**What to do**
Below are the records; how many of their lines contain "will"? Reply only with that figure.

**Entries shown**
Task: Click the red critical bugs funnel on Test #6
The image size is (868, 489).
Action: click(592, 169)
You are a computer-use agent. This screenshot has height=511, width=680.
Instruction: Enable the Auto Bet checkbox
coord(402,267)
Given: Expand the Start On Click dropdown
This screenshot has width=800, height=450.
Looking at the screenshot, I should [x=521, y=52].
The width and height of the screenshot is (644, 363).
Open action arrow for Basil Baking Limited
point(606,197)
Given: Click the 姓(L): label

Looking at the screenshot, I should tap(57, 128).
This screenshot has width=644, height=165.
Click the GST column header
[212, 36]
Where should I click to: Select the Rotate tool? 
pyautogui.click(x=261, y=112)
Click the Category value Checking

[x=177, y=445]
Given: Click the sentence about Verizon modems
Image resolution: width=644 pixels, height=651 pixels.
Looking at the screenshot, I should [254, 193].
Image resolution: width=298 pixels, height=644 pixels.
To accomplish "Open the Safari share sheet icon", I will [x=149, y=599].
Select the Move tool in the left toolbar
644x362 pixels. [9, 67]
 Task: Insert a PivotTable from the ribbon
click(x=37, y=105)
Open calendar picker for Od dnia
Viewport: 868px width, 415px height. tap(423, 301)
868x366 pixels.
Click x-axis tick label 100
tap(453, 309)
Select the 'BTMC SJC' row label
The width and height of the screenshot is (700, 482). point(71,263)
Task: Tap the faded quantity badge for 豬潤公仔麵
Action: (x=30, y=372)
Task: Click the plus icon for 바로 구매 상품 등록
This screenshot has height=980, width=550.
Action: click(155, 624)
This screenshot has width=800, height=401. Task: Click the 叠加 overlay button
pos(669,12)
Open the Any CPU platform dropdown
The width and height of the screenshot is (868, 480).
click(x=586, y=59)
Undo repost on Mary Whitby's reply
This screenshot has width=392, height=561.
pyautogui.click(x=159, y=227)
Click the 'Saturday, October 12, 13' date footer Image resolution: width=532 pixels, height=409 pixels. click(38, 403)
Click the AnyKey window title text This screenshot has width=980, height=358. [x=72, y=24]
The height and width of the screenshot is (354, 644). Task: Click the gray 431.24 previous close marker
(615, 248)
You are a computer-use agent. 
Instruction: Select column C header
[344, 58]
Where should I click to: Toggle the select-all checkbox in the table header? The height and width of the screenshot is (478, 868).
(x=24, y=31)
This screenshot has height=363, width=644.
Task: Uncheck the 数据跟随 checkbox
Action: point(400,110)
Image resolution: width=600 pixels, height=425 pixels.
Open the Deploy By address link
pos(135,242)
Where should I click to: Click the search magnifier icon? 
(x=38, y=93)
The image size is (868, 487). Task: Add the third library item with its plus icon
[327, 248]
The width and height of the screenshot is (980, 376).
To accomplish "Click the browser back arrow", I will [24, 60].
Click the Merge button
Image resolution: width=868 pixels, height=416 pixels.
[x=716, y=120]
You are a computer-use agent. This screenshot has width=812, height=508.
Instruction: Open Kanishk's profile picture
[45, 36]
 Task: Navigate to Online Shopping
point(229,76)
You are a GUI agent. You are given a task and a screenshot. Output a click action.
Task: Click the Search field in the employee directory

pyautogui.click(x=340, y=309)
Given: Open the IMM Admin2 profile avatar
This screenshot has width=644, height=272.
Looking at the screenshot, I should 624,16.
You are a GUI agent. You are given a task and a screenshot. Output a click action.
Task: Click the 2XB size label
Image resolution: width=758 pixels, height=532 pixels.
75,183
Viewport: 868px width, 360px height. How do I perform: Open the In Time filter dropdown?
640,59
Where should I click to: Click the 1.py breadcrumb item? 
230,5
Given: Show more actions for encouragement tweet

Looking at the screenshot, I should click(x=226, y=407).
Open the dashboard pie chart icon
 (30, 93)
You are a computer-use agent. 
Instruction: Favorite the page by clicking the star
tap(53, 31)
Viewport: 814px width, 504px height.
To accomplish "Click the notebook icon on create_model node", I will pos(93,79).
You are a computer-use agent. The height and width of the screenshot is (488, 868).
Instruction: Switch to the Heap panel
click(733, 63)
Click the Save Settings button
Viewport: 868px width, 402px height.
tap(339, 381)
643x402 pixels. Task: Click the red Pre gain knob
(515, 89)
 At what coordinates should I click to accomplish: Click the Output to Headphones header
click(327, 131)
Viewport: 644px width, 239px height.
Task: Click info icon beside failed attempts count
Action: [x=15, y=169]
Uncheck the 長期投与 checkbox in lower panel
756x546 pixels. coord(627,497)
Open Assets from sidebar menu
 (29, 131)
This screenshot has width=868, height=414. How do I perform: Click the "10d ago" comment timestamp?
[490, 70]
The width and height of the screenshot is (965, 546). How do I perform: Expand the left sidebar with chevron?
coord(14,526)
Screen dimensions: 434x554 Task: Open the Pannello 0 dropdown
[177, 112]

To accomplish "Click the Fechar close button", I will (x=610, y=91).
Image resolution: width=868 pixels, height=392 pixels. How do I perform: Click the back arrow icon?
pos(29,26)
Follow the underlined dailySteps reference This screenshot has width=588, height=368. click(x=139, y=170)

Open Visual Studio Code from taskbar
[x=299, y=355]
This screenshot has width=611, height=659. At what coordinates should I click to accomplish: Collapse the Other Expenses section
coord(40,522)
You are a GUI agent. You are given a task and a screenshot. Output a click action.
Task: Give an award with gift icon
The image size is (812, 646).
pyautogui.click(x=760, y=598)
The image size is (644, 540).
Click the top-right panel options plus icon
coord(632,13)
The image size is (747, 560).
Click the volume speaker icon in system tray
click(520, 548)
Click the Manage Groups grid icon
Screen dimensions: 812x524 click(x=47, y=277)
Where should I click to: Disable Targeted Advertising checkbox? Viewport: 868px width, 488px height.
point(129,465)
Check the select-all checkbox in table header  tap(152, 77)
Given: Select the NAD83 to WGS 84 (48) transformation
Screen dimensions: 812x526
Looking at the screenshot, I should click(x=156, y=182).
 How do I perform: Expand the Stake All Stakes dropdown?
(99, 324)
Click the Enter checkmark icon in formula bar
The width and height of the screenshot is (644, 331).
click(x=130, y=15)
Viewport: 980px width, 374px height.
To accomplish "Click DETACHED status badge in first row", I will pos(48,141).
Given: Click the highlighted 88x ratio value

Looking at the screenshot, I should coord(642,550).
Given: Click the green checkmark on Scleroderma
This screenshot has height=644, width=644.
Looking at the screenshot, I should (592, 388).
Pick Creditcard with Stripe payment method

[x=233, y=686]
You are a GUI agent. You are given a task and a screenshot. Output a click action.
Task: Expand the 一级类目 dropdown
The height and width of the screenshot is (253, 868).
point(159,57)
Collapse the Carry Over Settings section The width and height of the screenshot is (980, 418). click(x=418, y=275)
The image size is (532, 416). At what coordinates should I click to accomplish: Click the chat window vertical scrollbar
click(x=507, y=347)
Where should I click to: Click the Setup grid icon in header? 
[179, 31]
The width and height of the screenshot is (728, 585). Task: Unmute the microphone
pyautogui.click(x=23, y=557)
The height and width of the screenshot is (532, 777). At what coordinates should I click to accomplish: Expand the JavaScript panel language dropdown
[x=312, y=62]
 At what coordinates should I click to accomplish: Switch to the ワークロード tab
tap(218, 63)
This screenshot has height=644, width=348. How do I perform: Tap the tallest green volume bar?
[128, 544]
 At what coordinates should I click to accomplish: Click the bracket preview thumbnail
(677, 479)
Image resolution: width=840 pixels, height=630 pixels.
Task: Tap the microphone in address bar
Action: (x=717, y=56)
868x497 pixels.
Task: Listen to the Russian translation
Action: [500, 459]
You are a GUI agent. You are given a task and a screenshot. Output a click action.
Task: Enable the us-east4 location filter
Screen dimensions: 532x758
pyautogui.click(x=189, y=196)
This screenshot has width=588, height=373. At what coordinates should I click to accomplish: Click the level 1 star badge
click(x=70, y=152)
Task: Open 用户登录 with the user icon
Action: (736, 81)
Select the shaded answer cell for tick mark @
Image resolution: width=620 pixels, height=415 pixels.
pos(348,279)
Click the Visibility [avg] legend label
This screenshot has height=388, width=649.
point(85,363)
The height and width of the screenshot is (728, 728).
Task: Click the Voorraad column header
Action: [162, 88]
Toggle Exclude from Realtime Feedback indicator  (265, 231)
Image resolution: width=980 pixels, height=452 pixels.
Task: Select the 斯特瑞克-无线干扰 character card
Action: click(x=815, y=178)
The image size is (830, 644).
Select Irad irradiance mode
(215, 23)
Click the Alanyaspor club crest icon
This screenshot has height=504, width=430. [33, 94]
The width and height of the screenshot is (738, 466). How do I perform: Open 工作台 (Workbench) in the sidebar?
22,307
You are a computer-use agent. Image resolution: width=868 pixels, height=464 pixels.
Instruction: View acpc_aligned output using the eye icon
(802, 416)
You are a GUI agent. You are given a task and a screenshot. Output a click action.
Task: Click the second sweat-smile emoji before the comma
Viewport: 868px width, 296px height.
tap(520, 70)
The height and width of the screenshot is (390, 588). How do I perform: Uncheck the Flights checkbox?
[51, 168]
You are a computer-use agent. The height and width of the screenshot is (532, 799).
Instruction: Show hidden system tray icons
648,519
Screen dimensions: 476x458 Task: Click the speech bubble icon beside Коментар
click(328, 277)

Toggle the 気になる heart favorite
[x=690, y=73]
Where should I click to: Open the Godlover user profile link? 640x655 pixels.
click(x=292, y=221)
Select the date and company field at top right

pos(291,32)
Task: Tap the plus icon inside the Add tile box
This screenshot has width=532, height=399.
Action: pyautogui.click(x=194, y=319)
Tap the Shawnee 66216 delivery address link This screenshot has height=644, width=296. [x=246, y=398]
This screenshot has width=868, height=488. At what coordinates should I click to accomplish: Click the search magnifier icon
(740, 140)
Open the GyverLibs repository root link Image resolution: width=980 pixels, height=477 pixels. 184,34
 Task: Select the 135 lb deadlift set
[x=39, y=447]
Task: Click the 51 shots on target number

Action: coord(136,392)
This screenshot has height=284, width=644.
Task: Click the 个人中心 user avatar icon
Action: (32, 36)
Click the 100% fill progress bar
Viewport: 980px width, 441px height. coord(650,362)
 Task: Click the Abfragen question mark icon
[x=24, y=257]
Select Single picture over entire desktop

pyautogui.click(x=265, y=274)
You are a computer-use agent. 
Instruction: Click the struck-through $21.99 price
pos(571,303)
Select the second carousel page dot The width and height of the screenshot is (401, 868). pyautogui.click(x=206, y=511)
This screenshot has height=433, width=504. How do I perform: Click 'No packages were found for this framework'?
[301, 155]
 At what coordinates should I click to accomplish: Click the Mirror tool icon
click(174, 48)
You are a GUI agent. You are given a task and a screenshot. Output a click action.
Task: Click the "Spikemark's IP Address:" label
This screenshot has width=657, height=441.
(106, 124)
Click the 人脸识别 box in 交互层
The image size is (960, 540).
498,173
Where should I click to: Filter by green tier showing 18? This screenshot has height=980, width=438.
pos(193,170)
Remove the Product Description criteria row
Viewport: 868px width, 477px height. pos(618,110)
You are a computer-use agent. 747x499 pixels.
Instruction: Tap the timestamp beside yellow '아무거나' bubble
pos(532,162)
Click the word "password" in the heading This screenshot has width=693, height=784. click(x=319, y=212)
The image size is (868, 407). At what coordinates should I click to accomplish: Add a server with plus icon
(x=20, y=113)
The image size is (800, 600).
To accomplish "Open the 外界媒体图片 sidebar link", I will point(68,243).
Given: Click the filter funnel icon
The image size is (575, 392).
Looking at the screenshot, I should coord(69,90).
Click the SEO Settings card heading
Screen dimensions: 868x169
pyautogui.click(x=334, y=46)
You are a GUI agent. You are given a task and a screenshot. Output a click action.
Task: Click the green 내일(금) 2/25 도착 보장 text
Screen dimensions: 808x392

**Task output**
6